Deutschland macht keine Schulden mehr und das schon seit vier Jahren nicht mehr. So zumindest lautet die frohe Botschaft aus Polit-Berlin. Schulden macht die Bundesrepublik dennoch ständig neu. Sie ersetzt alte Schulden durch die Ausgabe neuer Bundesanleihen. Und Bundesbürger fragen sich: Wer gibt dafür noch Geld aus?
Die jüngste Bundesanleihe bot der Bundesfinanzminister am 10. Januar 2018 zum Kauf an – verbunden mit dem Versprechen, jedes Jahr ein halbes Prozent Zinsen darauf zu zahlen; zehn Jahre lang bis zum 15. Febr. 2028. Ein halbes Prozent Zinsen bedeuten für 1.000 Euro Nennwert bescheidene fünf Euro Zinsen pro Jahr; zwei Cappuccino mit Trinkgeld. Goldene Zeiten für den Finanzminister, miese Zeiten für die Anleger!
Schaut man sich z. B. die am 28. Mai 2018 fällig werdende Bundesanleihe aus dem Jahr 2008 an, dann stellt man fest: Statt bisher 4,25 Prozent muss der Finanzminister für die Ersatzanleihe kaum mehr als ein Zehntel dieser Prozente bezahlen.
Festverzinslich heißt wackelig
Bundesanleihen sind Staatsanleihen. Im Wesentlichen sind das fest über die gesamte Laufzeit verzinsliche Wertpapiere; in der Regel mit einer Laufzeit über zehn Jahre. Im Falle der Bundesrepublik sind diese Anleihen mit höchster Sicherheit (Bonität) ausgestattet. Letztlich sind die Anleihen abgesichert mit der hohen Steuerzahlungskraft von Bürgern und Unternehmen.

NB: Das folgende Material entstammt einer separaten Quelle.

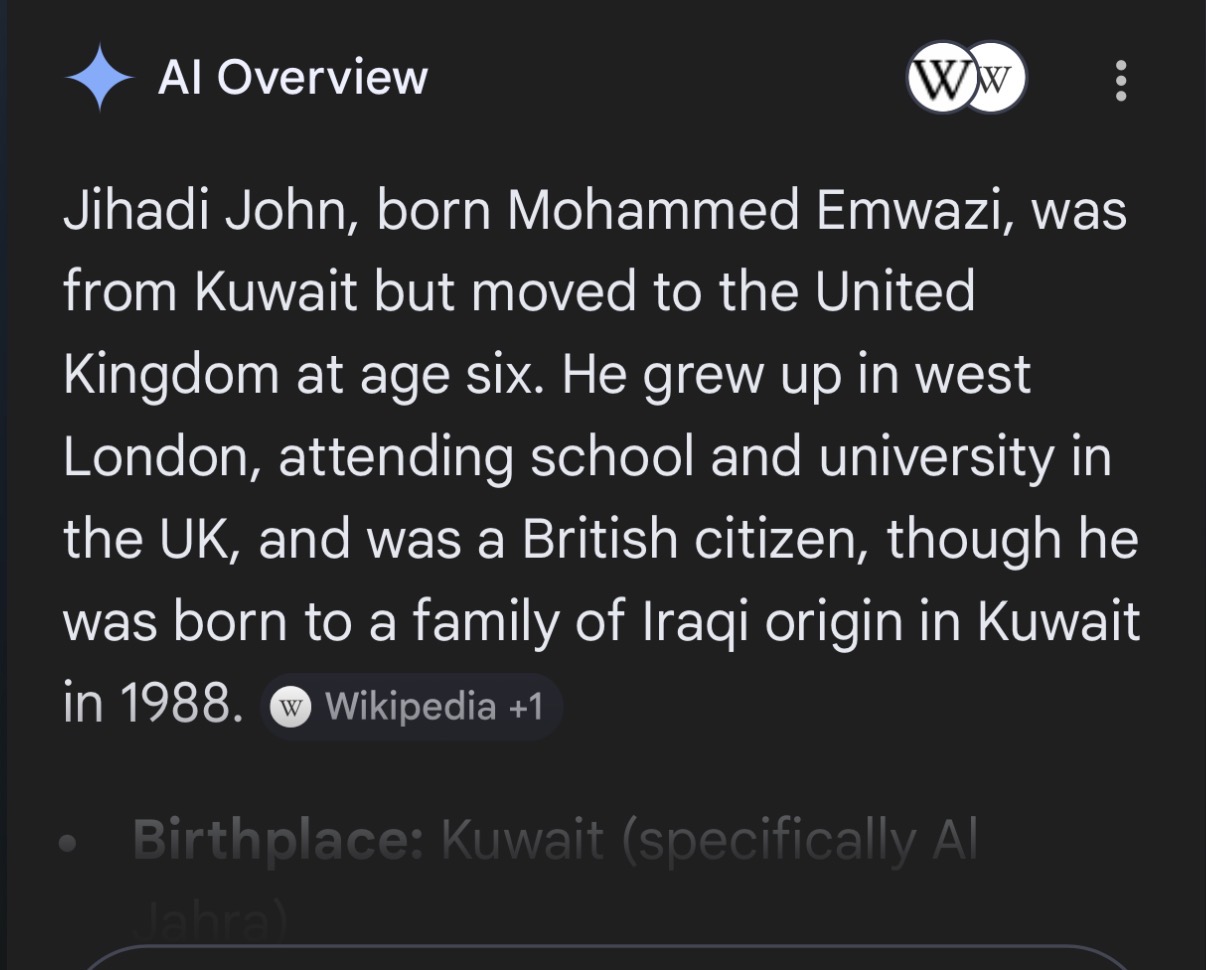Click the blue AI Overview sparkle icon

[99, 78]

Dennoch zahlen Anleger an der Börse für die jüngste Bundesanleihe aktuell nur 990 Euro für jeweils 1.000 Euro Nennwert. Die zehn Euro Minus mögen „Peanuts“ sein. Tatsächlich entsprechen diese zehn Euro Kursrückgang jedoch genau den Zinsen für zwei volle Anlagejahre der Anleihe. „Festverzinslich“ heißt also nicht: „fest im Kurswert der Anleihe“. Tatsächlich schwanken die Kurse heftig.

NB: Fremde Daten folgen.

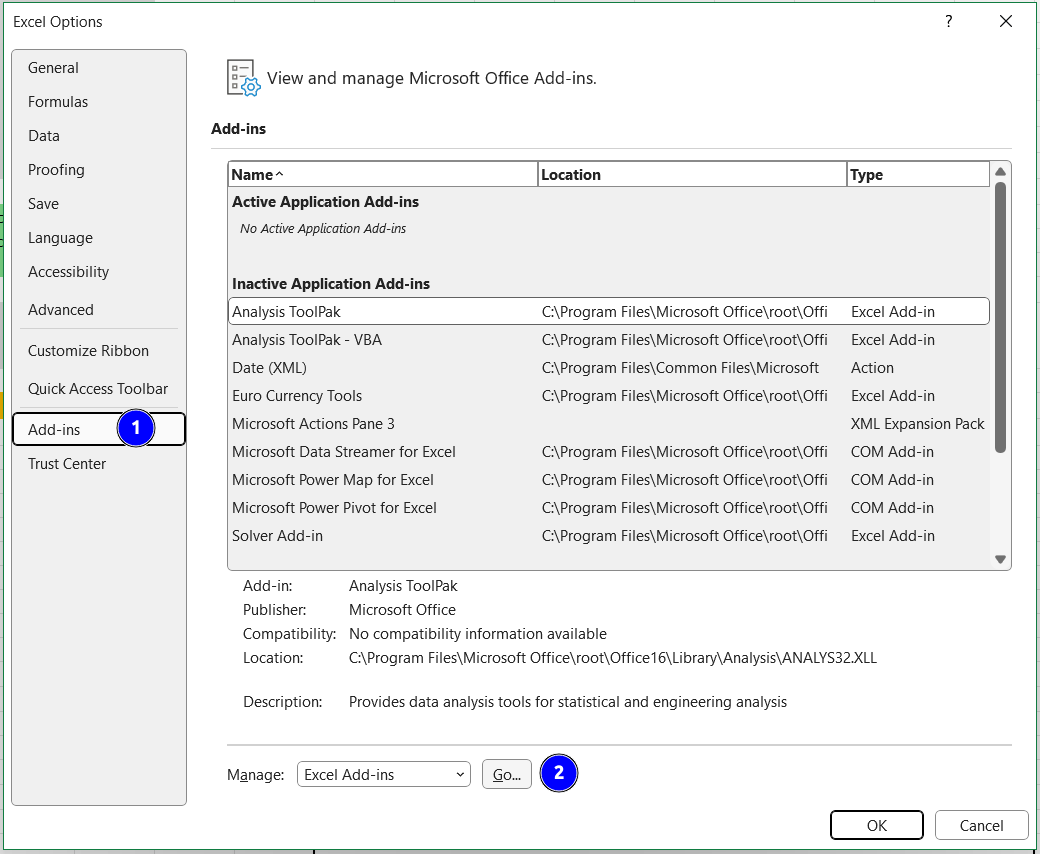Click the scrollbar down arrow
The width and height of the screenshot is (1040, 854).
[x=1001, y=559]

Dass Nennwerte langjähriger Bundesanleihen schon Tage nach der Erstausgabe an den Börsen in Frankfurt oder anderswo gehandelt werden, das ist normal. Banken, Fonds und andere Finanzinstitute verkaufen, was sie bei der Erstausgabe vielleicht zu viel bekommen haben. Käufer der Papiere sind andere Banken, Fonds oder Anleger, die vielleicht auf billigere Kurse spekuliert haben. Milliardenbeträge werden auf diese Weise jeden Tag an den Börsen gehandelt – in mehr als 100 verschiedenen Bundesanleihen und Tausenden anderer Anleihen in Euro, Dollar oder sonstigen Währungen. Die Kurse der Anleihen schwanken je nach dem, wie viele Millionen und Milliarden Anleger gerade kaufen wollen – zeitweilig sogar zu steigenden Kursen. Oder es kommt darauf an, wie viele Anleihenbesitzer gerade verkaufen wollen – womöglich sogar zu sinkenden Kursen.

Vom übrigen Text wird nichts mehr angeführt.